Il repensait à leur rivalité. Toutes ces fois où ils ne s'étaient pas supportés sur la piste et en dehors. Avec le recul, il trouvait cela plutôt amusant. Les batailles sur la pistes, les joutes verbales en dehors, aujourd'hui il se rendait compte que sans cela, tout serait différent. Le fameux « inchident » lui revenait en mémoire et avec lui les nombreuses conférences de presse ponctuées de balles perdues.
Il repensait aux accolades après une course plus ou moins bonne. Il se rendait compte à quel point son humeur en dépendait. Il se disait que c'était un moyen comme un autre de se redonner du courage avant ou après un combat sur la piste et que celles qu'ils partageaient étaient différentes de celles que pouvaient lui faire les autres pilotes ou son propre coéquipier.
Il repensait à cette année, où ils se battaient pour la première place du championnat et comment ça s'était terminé. Il se sentait fier d'avoir tout donné face à lui sans jamais s'apitoyer sur son sort. Au fond de lui, il se souvenait comment sa propre écurie avait lâché la bataille et au combien il leur en voulait mais il se disait que cela n'avait plus d'importance.
Mais ses souvenirs n'étaient pas tous en lien avec son sport.
Il repensait à toutes ces discussion plus ou moins privées. Il s'étonnait au début de la proximité qu'ils pouvaient avoir mais s'en était vite accoutumé. Il appréciait. Il savourait ce genre de moments sans l'avouer réellement.
Il repensait à leur premier baiser. Il se souvenait parfaitement des sensations que ça lui avait procuré et du bonheur qu'il avait ressenti en comprenant que ses sentiments étaient réciproques. Comment il s'était senti si stressé quand il avait avoué ce qu'il ressentait à son égard.

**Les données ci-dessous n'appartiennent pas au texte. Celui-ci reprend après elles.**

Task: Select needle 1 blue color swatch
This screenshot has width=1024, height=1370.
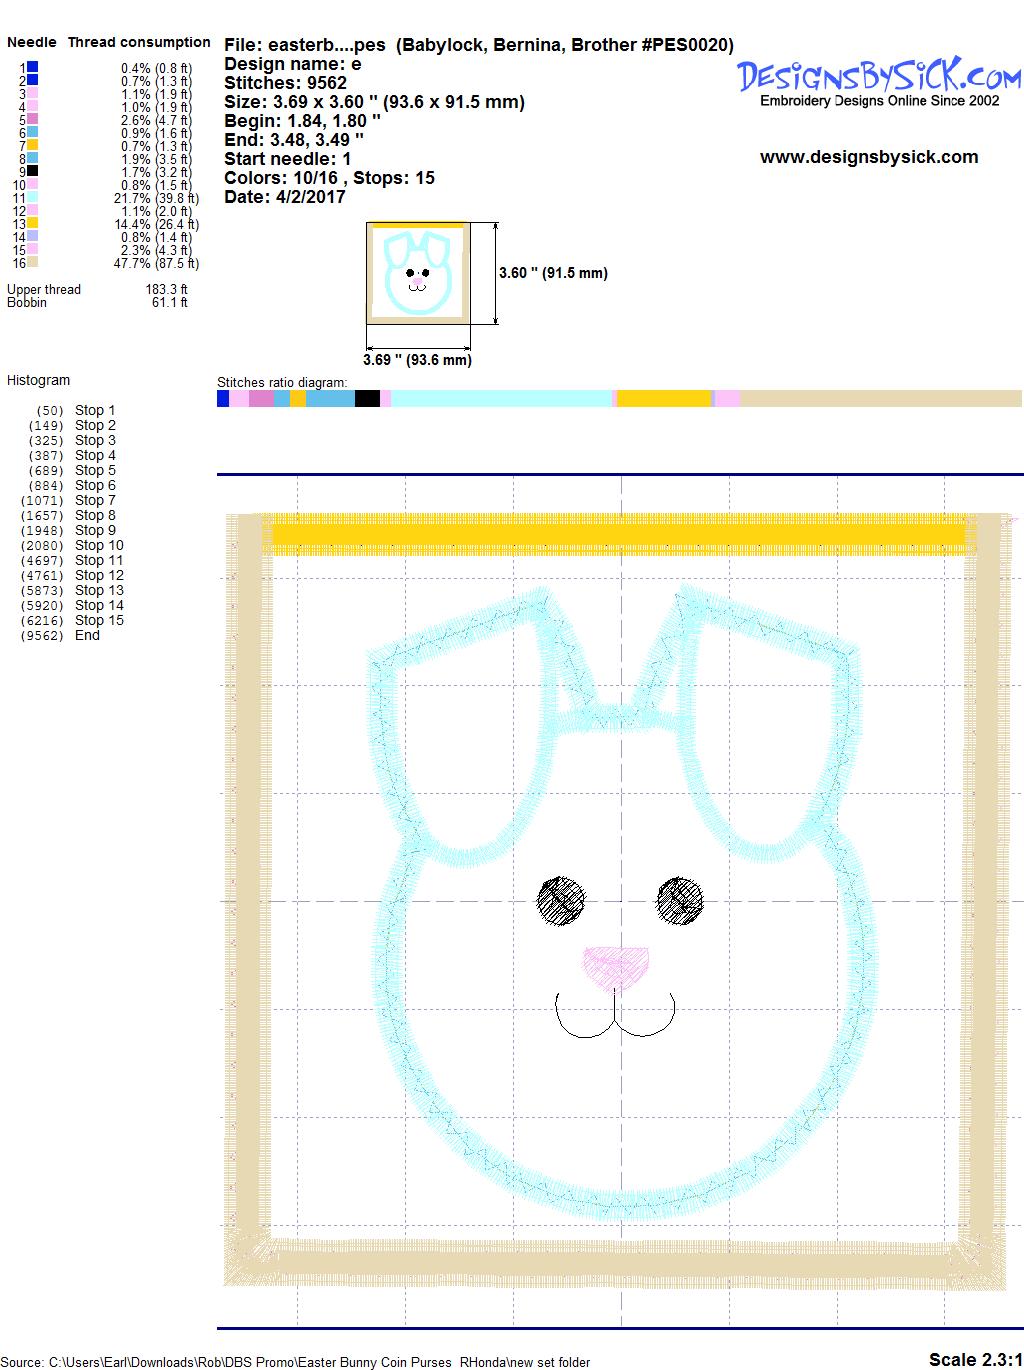Action: [x=33, y=67]
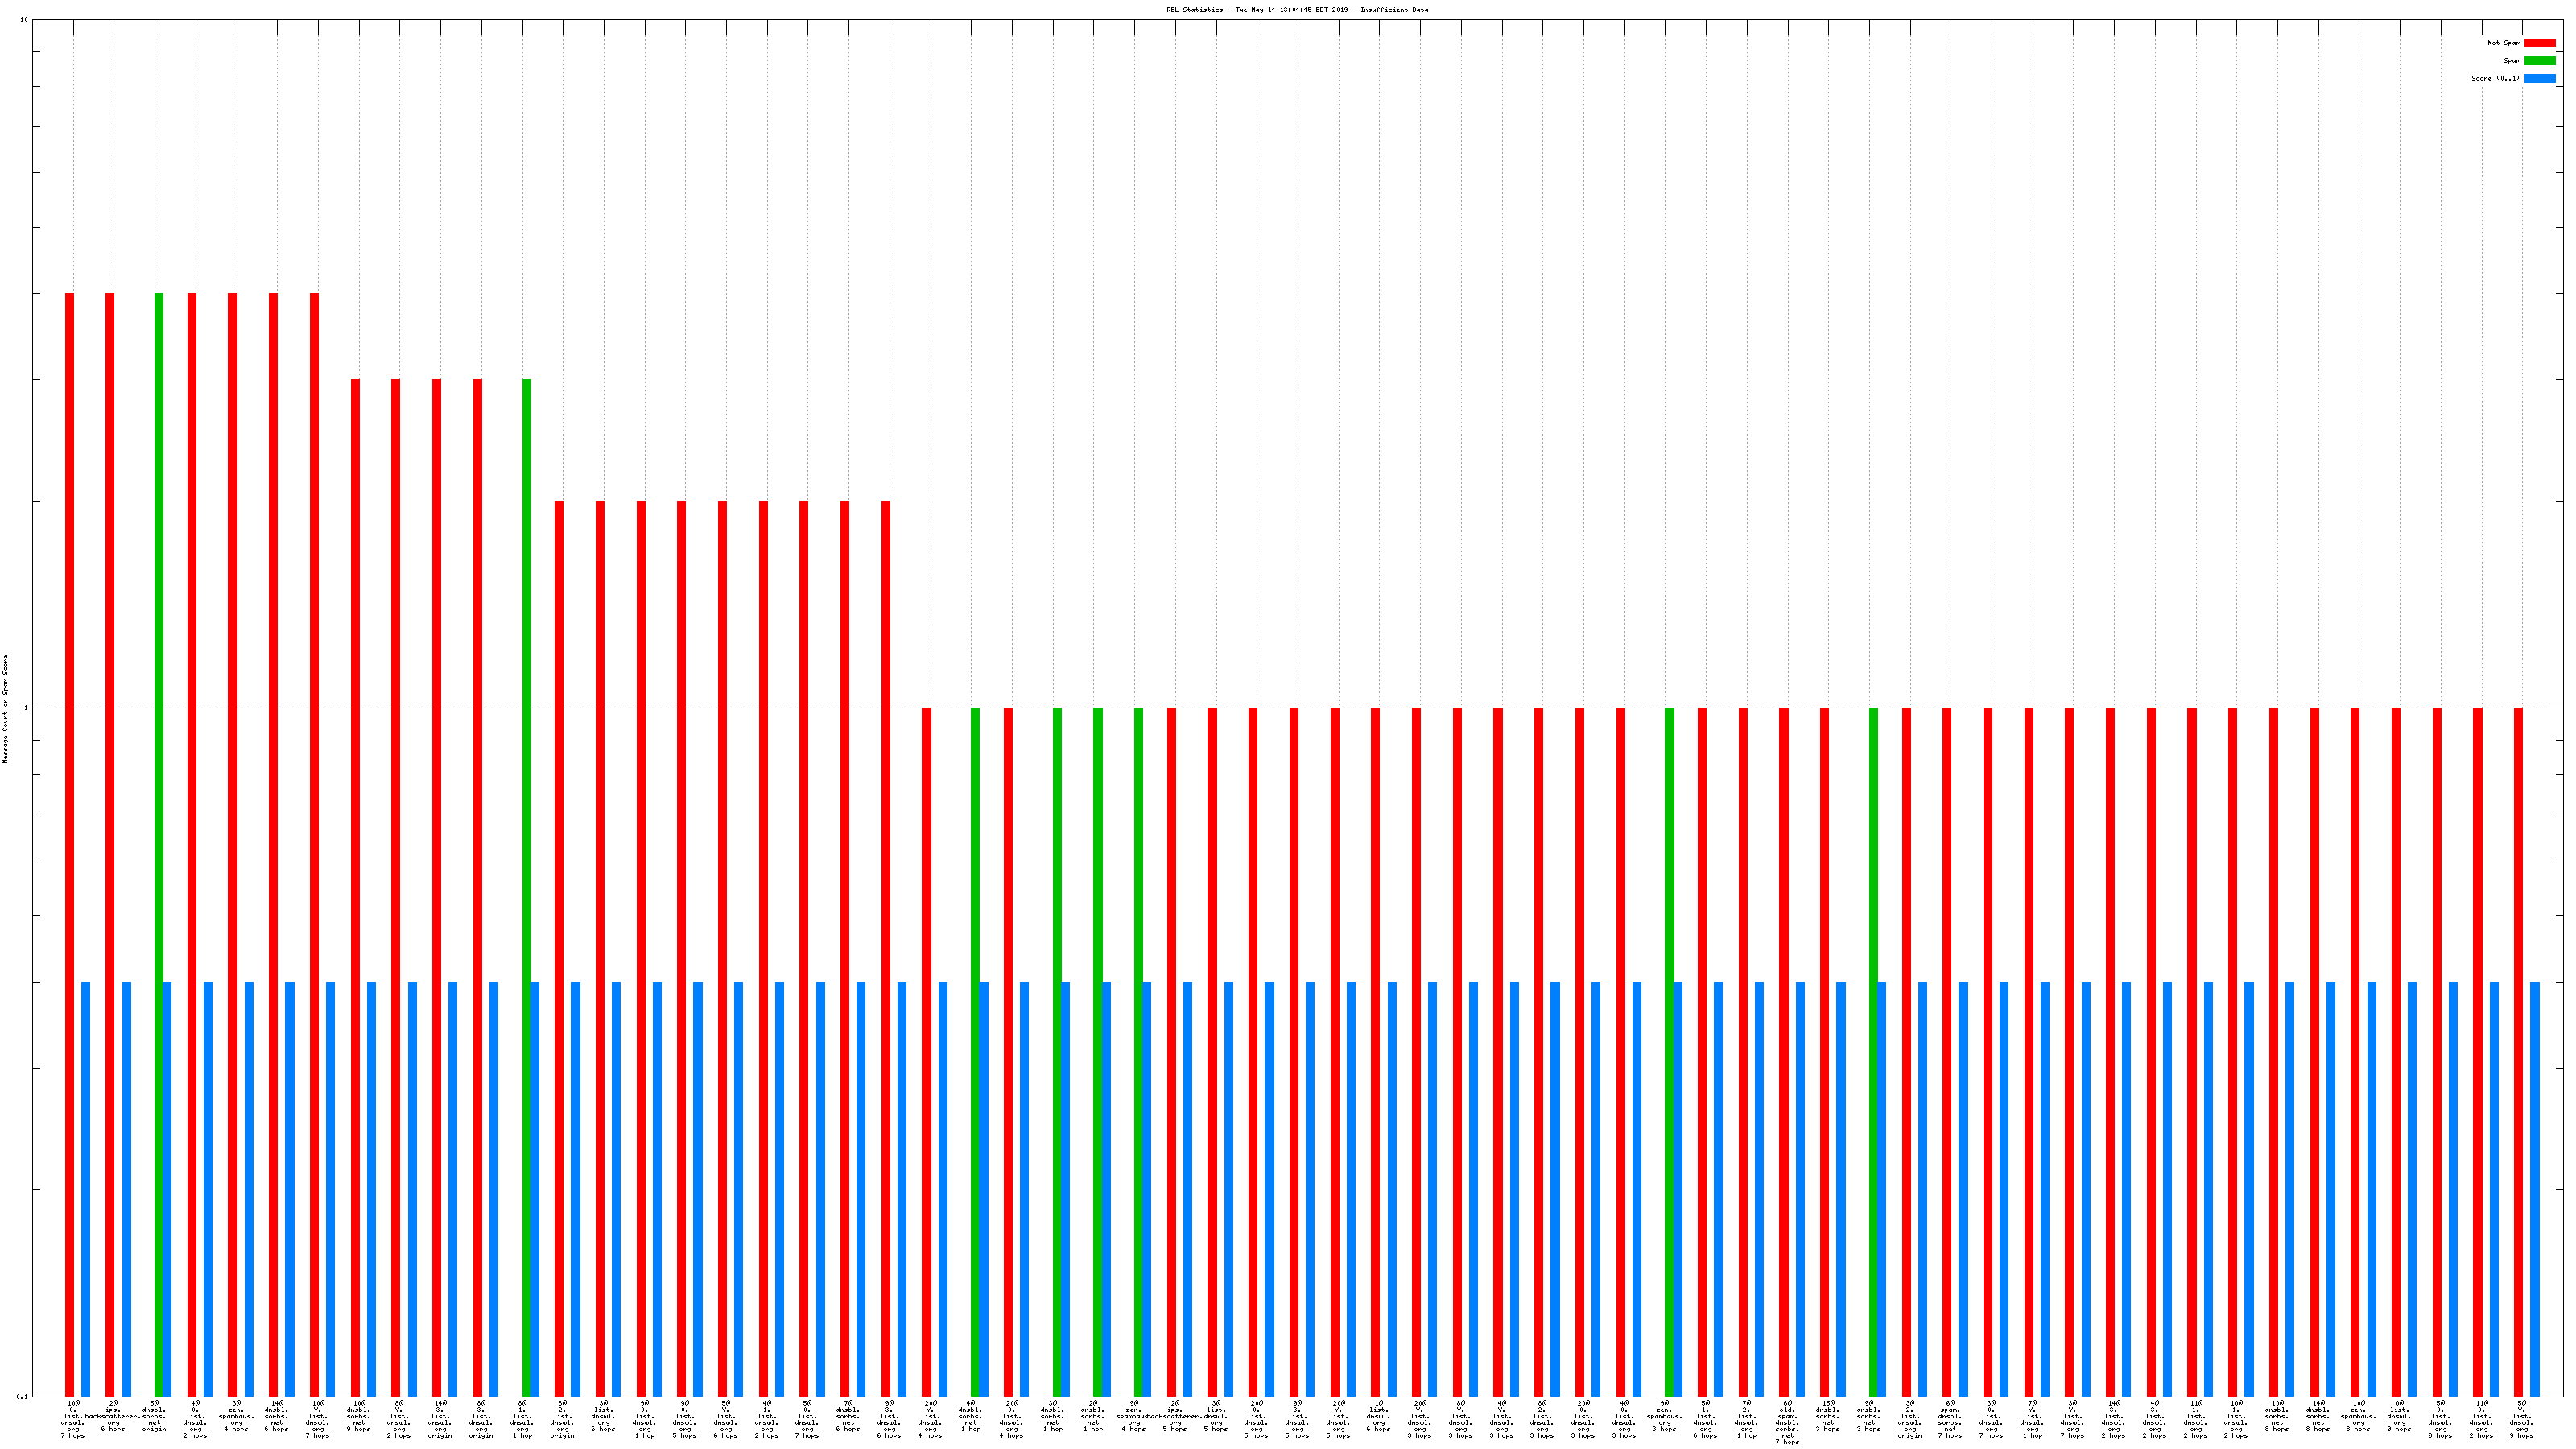Image resolution: width=2576 pixels, height=1449 pixels.
Task: Click the Score (0..1) legend text
Action: coord(2495,78)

Il repensait à sa première rencontre avec sa nouvelle belle-famille. Il avait encore en mémoire l'accueil si chaleureux qu'ils lui avaient tous réservé (à l'exception de son beau-père mais il ne s'en formalisait pas). Il savait quelles relations chacun entretenait avec lui et le respectait entièrement. Il se remémorait aussi la joie sur le visage de sa mère quand il lui avait présenté son bien-aimé et la façon dont l'avait charrié son frère sur le sujet. Il ne lui en voulait pas, il savait que c'était pour le faire rire.
Il repensait aux soirées passées en tête à tête, à regarder des films ou à parler de tout et de rien. Dieu qu'il appréciait ces moments. C'était pour eux une façon de se retrouver, en dehors de la piste et loin des caméras si insistantes. Il se souvenait de l'attention avec laquelle il écoutait les histoires de jeunesse qu'il lui racontait et de son rire si spécial quand quelque chose l'amusait.
Il repensait à leur premier « je t'aime ». C'était simple mais puissant. Il s'était étonné de se surprendre à espérer l'entendre une nouvelle fois, jusqu'au moment où ce fut le cas. Pour lui, l'entendre de la bouche de celui qu'il aimait valait toutes les richesses et toutes les victoires du monde et il avait hâte de le lui dire à nouveau.
Lorsque l'hymne néerlandaise retentissait dans le ciel de Zandvoort, voilà ce que se disait le pilote monégasque en observant son bien-aimé, une fois de plus sur la plus haute marche du podium.